▶ **Problem**
Within the records, find every line that includes the word "screenshot" and copy it.

▶ **Given records**
= Beginning of Section =
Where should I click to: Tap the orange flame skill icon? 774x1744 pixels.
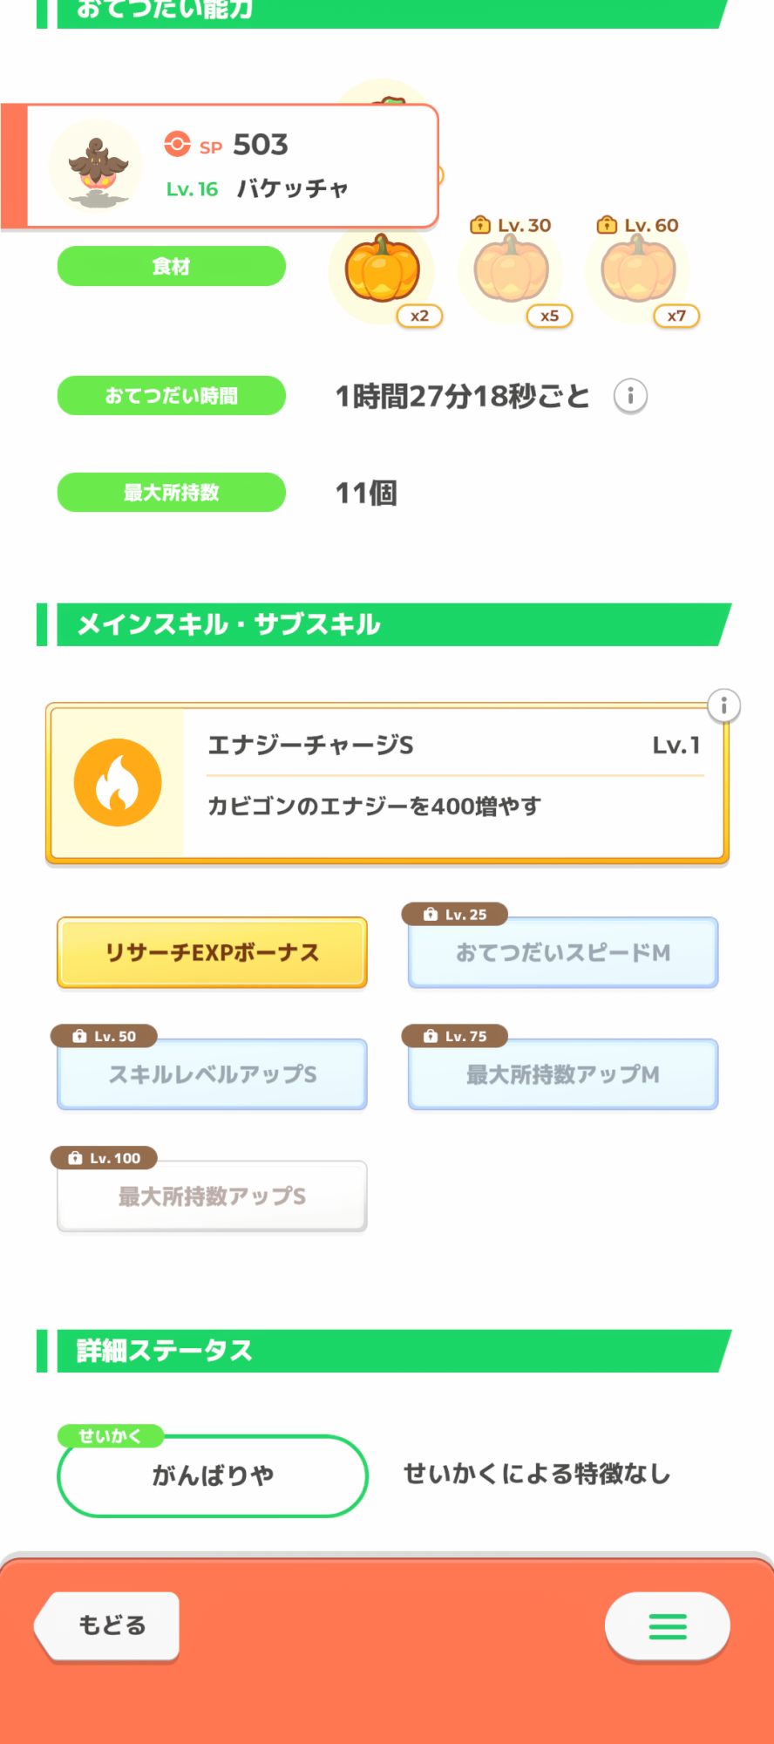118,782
= End of Section =
= Beginning of Section =
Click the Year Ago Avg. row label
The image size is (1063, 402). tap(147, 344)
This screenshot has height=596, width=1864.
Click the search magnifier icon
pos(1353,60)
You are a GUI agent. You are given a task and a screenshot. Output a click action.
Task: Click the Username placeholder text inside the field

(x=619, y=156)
= End of Section =
▶ **Your solution**
This screenshot has height=596, width=1864.
You are a GUI agent. You are given a task and a screenshot. Output a click action.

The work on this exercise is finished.